RECORD EXTRACTS below:
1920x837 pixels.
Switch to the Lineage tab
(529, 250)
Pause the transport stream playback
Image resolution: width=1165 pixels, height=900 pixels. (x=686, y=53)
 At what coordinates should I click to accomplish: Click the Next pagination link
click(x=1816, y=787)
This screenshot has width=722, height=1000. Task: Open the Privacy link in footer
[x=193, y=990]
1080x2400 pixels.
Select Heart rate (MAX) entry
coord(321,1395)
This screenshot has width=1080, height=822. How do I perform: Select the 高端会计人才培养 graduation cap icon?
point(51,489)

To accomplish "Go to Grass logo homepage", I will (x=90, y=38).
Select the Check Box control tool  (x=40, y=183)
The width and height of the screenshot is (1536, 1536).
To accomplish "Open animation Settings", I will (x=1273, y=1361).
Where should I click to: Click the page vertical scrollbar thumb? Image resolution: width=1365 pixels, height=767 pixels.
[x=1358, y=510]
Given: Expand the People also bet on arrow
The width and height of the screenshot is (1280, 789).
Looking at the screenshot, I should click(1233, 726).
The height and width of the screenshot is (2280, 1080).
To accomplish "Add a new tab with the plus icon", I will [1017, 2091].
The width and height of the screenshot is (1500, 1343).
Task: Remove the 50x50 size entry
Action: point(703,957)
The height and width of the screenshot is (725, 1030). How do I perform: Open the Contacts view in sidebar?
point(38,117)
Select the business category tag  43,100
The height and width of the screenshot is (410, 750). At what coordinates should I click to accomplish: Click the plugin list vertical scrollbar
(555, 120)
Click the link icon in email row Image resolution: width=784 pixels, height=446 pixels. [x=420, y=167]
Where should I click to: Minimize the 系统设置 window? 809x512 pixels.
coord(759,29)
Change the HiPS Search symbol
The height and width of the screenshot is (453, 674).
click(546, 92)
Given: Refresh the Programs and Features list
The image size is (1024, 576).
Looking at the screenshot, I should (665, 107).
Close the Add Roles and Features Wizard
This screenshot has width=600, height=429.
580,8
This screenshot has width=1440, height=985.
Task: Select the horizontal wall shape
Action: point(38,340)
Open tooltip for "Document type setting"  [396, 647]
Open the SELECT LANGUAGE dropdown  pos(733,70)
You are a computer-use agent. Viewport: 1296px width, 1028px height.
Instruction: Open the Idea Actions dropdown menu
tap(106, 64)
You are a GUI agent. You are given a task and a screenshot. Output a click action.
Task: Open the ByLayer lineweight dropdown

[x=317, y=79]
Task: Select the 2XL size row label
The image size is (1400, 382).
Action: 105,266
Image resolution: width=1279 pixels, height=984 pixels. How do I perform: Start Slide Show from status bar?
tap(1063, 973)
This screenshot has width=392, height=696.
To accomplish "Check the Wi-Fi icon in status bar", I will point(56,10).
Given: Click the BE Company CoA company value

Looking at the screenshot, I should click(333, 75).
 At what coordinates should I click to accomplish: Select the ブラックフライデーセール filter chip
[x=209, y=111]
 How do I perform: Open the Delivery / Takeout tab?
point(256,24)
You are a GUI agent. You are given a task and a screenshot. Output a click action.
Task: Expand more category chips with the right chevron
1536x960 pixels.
End of RECORD EXTRACTS.
EXERCISE AIM: Make an exact transcription of the entries.

RESULT OF THE EXERCISE:
1920x837 pixels.
Switch to the Lineage tab
(529, 250)
Pause the transport stream playback
Image resolution: width=1165 pixels, height=900 pixels. (x=686, y=53)
 At what coordinates should I click to accomplish: Click the Next pagination link
click(x=1816, y=787)
This screenshot has width=722, height=1000. Task: Open the Privacy link in footer
[x=193, y=990]
1080x2400 pixels.
Select Heart rate (MAX) entry
coord(321,1395)
This screenshot has width=1080, height=822. How do I perform: Select the 高端会计人才培养 graduation cap icon?
point(51,489)

To accomplish "Go to Grass logo homepage", I will (x=90, y=38).
Select the Check Box control tool  (x=40, y=183)
The width and height of the screenshot is (1536, 1536).
To accomplish "Open animation Settings", I will (x=1273, y=1361).
Where should I click to: Click the page vertical scrollbar thumb? Image resolution: width=1365 pixels, height=767 pixels.
[x=1358, y=510]
Given: Expand the People also bet on arrow
The width and height of the screenshot is (1280, 789).
Looking at the screenshot, I should click(1233, 726).
The height and width of the screenshot is (2280, 1080).
To accomplish "Add a new tab with the plus icon", I will [1017, 2091].
The width and height of the screenshot is (1500, 1343).
Task: Remove the 50x50 size entry
Action: point(703,957)
The height and width of the screenshot is (725, 1030). How do I perform: Open the Contacts view in sidebar?
point(38,117)
Select the business category tag  43,100
The height and width of the screenshot is (410, 750). At what coordinates should I click to accomplish: Click the plugin list vertical scrollbar
(555, 120)
Click the link icon in email row Image resolution: width=784 pixels, height=446 pixels. [x=420, y=167]
Where should I click to: Minimize the 系统设置 window? 809x512 pixels.
coord(759,29)
Change the HiPS Search symbol
The height and width of the screenshot is (453, 674).
click(546, 92)
Given: Refresh the Programs and Features list
The image size is (1024, 576).
Looking at the screenshot, I should (665, 107).
Close the Add Roles and Features Wizard
This screenshot has width=600, height=429.
580,8
This screenshot has width=1440, height=985.
Task: Select the horizontal wall shape
Action: point(38,340)
Open tooltip for "Document type setting"  [396, 647]
Open the SELECT LANGUAGE dropdown  pos(733,70)
You are a computer-use agent. Viewport: 1296px width, 1028px height.
Instruction: Open the Idea Actions dropdown menu
tap(106, 64)
You are a GUI agent. You are given a task and a screenshot. Output a click action.
Task: Open the ByLayer lineweight dropdown

[x=317, y=79]
Task: Select the 2XL size row label
The image size is (1400, 382).
Action: 105,266
Image resolution: width=1279 pixels, height=984 pixels. How do I perform: Start Slide Show from status bar?
tap(1063, 973)
This screenshot has width=392, height=696.
To accomplish "Check the Wi-Fi icon in status bar", I will point(56,10).
Given: Click the BE Company CoA company value

Looking at the screenshot, I should click(333, 75).
 At what coordinates should I click to accomplish: Select the ブラックフライデーセール filter chip
[x=209, y=111]
 How do I perform: Open the Delivery / Takeout tab?
point(256,24)
You are a GUI agent. You are given a task and a screenshot. Output a click action.
Task: Expand more category chips with the right chevron
1536x960 pixels.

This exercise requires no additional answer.